O advogado avalia que na impossibilidade dos vereadores cassarem mandatos de prefeito com base na delação de Silval Barbosa, o caso pode servir para fortalecer o seu papel fiscalizador. “Talvez isso seja um sinal para que haja uma fiscalização mais efetiva da gestão, mas dizer que há autorização pra investigar isso, sob a ótica do processo do direito administrativo, me parece que não é correto”.

O especialista explica que quem tem competência de processar os prefeitos e pedir suas cassações no âmbito da Justiça são o Ministério Público ou o estado de Mato Grosso, por ter sido este o ente federativo lesado, já que foi de lá que saiu o dinheiro do propinoduto já admitido pelo ex-governador tanto em juízo quanto em delação premiada. “A ação de improbidade administrativa pode ser impetrada pelo Ministério Público ou pelo ente federativo lesado. Nesse caso, em tese, é o estado de Mato Grosso”.

Cyrineu destaca ainda que o foro de competência para julgar prefeitos é o Tribunal de Justiça de Mato Grosso (TJMT). Mas para isso, o ministro Luiz Fux, do Supremo Tribunal Federal (STF), teria que desmembrar os inquéritos que autorizou. Além disso, a cassação depende não só do processo, mas da condenação, com trânsito em julgado. Ou seja, após esgotadas as possibilidades de recurso. “Pra ele perder o mandato, ele teria que ser condenado numa ação de improbidade ou numa ação penal com trânsito em julgado, que a consequência disso seria a suspensão dos direitos políticos dele. Ele também pode ser apeado por uma medida cautelar na esfera criminal ou por uma medida limiar numa ação de improbidade. Existe essa possibilidade”.
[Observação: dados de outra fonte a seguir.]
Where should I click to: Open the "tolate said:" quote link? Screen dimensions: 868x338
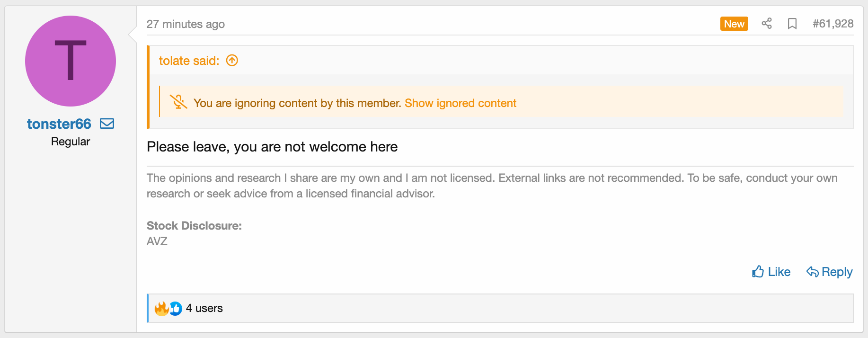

O advogado eleitoralista Hélio Ramos, explica que conforme a Lei orgânica do Município, a Câmara não tem competência legal de processar por quebra de decoro cometido antes do mandato porque a função dela é processar e julgar crimes de responsabilidade, ou seja, crimes cometidos no exercício da função de prefeito. 

No entanto, ele faz outra leitura com possibilidade de se julgar com base na Constituição Federal, que afirma que são princípios da administração pública a legalidade, impessoalidade, moralidade, publicidade e eficiência, princípios que, em sua avaliação, foram descumpridos pelos gestores. “A lei orgânica do município de Cuiabá, nesse caso concreto, me parece em uma consulta rápida que ela é omissa. Mas se você faz uma interpretação sistemática, que a Câmara tem competência de processar prefeito, vereadores e os secretários por descumprimento de lei ou da Constituição e a Constituição prega a moralidade no exercício da função pública, então você tem uma condição de discussão de julgamento político-administrativo, ou seja, está nas mãos dos vereadores de Cuiabá fazer essa discussão”, disse em entrevista à Rádio Capital FM.
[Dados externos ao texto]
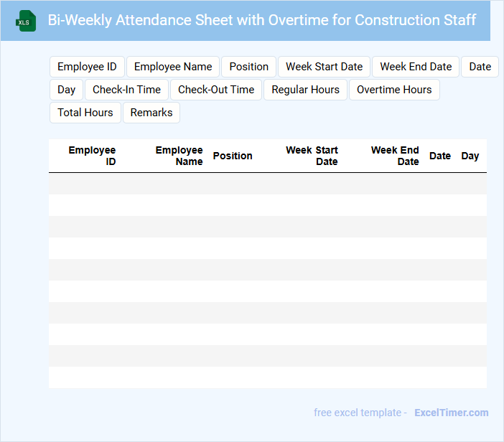
Task: Select the Regular Hours tag
Action: (x=305, y=90)
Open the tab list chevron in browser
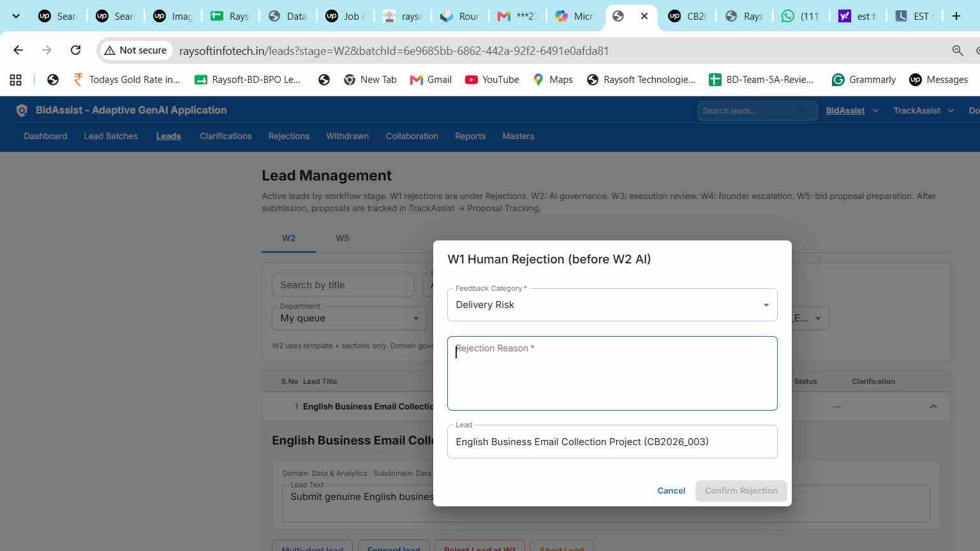980x551 pixels. [16, 16]
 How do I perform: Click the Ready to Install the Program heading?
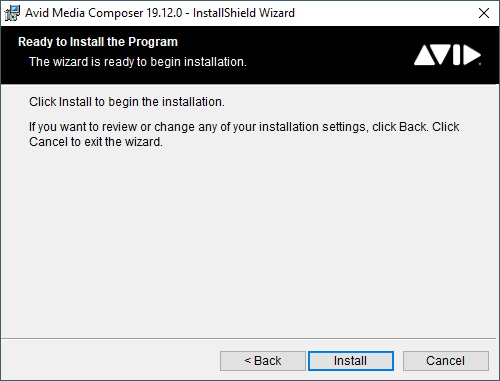[x=98, y=42]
No caso da cassação pela via judiciária, Hélio Ramos explica que os prefeitos podem ter seus casos desmembrados para o Tribunal de Justiça, onde têm foro, ou ser julgados no STF por conexão de fatos com alguma autoridade com foro naquela instância. Mas ele destaca que tudo depende do entendimento do ministro relator do caso, Luiz Fux. “O ministro provavelmente deve deflagrar a investigação e, na primeira fase da investigação, o STF pode determinar algumas situações por conexão, manter esse réu que não tem foro no STF porque ele tem conexão com quem tem foro. Essa seria uma decisão. Mas a decisão mais comum tem sido a separação do processo. (...) Acho que a primeira fase da operação vai ser decretada pelo Supremo e aí, poderia o STF inclusive determinar na deflagração dessa operação, determinar o afastamento. Depende do pensamento do ministro”.